CHRISTO (1935 – 2020)
ARTISTS
Christo was a Bulgarian-born artist known for his monumental environmental installations, created in partnership with Jeanne-Claude (1935–2009). Trained at the Fine Arts Academy in Sofia, he left Eastern Europe after the 1956 Hungarian Revolution, eventually settling in Paris, where he met Jeanne-Claude. The pair married in 1959 and soon began producing works associated with Nouveau Réalisme and later Arte Povera.

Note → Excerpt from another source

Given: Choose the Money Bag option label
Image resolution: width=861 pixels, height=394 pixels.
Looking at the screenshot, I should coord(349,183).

Christo’s early sculptures used everyday materials—cans, bottles, and objects wrapped in fabric or plastic. With Jeanne-Claude he realized increasingly ambitious outdoor projects, including Dockside Packages (1961), Iron Curtain (1962), and various wrapped buildings across Europe and the U.S. After moving to New York in 1964, they undertook large-scale temporary works such as Valley Curtain (1972), Running Fence (1976), Surrounded Islands (1983), the wrapping of Paris’s Pont Neuf (1985), The Umbrellas (Japan/USA, 1991), and the wrapping of Berlin’s Reichstag (1995). Their celebrated project The Gates in New York’s Central Park was installed in 2005.

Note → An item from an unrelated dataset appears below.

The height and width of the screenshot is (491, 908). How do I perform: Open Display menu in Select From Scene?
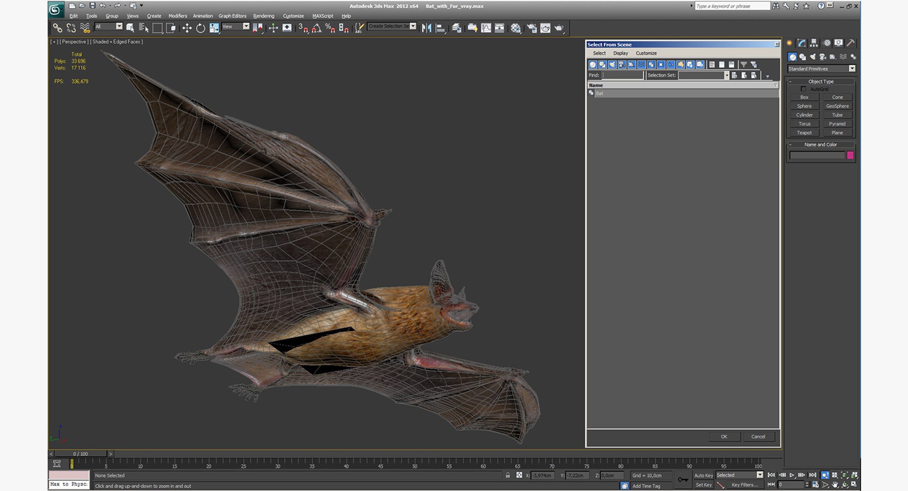(620, 53)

Each project required years of planning, extensive permitting, and large teams, funded entirely through the sale of preparatory drawings and models. Temporary, site-specific, and publicly accessible, Christo and Jeanne-Claude’s works challenged the boundaries of sculpture and invited broad audiences to rethink the relationship between art, landscape, and collective experience.